**Action item:**
Hand back, word for word, the lines from the one containing "Image resolution: width=682" to the end of the records, both included, and leave out pictures.

::::

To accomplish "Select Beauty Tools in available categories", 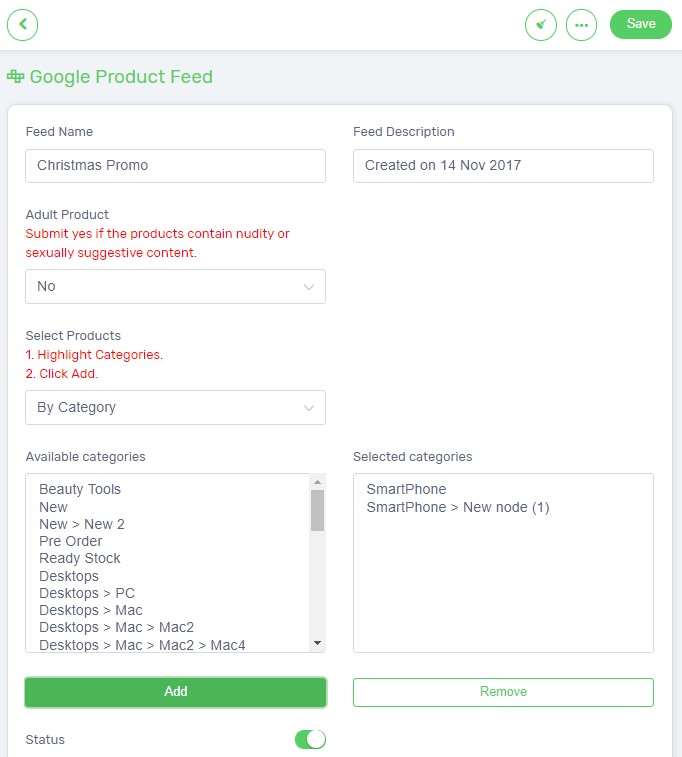I will click(80, 489).
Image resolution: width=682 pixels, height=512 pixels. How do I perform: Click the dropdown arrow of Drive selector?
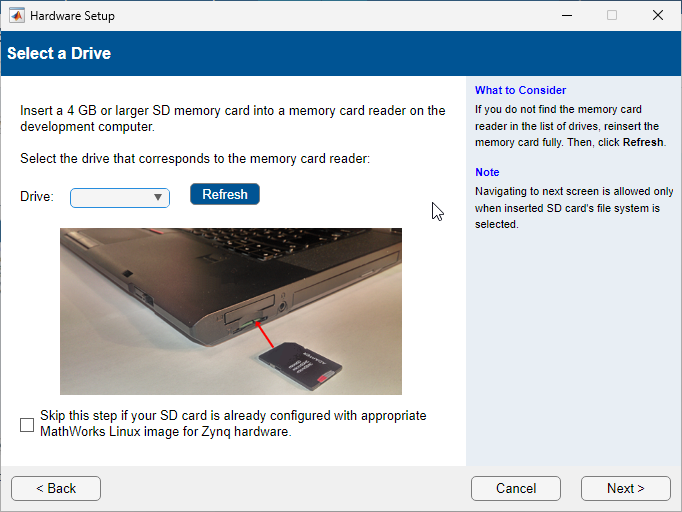pos(158,198)
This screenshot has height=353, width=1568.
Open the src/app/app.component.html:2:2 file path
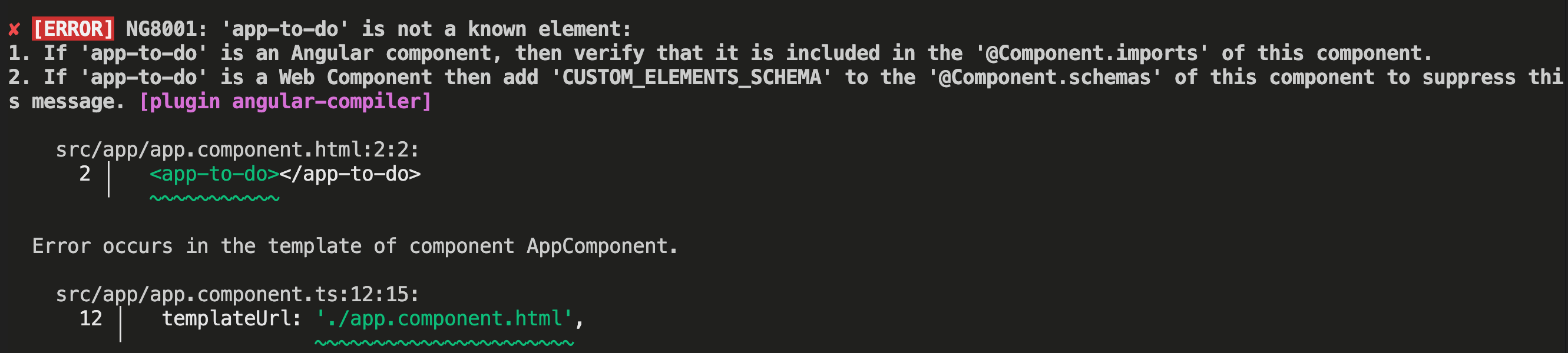pos(237,150)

::::

**Problem solution:**
Image resolution: width=682 pixels, height=512 pixels. How do I perform: Click the dropdown arrow of Drive selector?
pos(158,198)
This screenshot has height=353, width=1568.
Open the src/app/app.component.html:2:2 file path
pos(237,150)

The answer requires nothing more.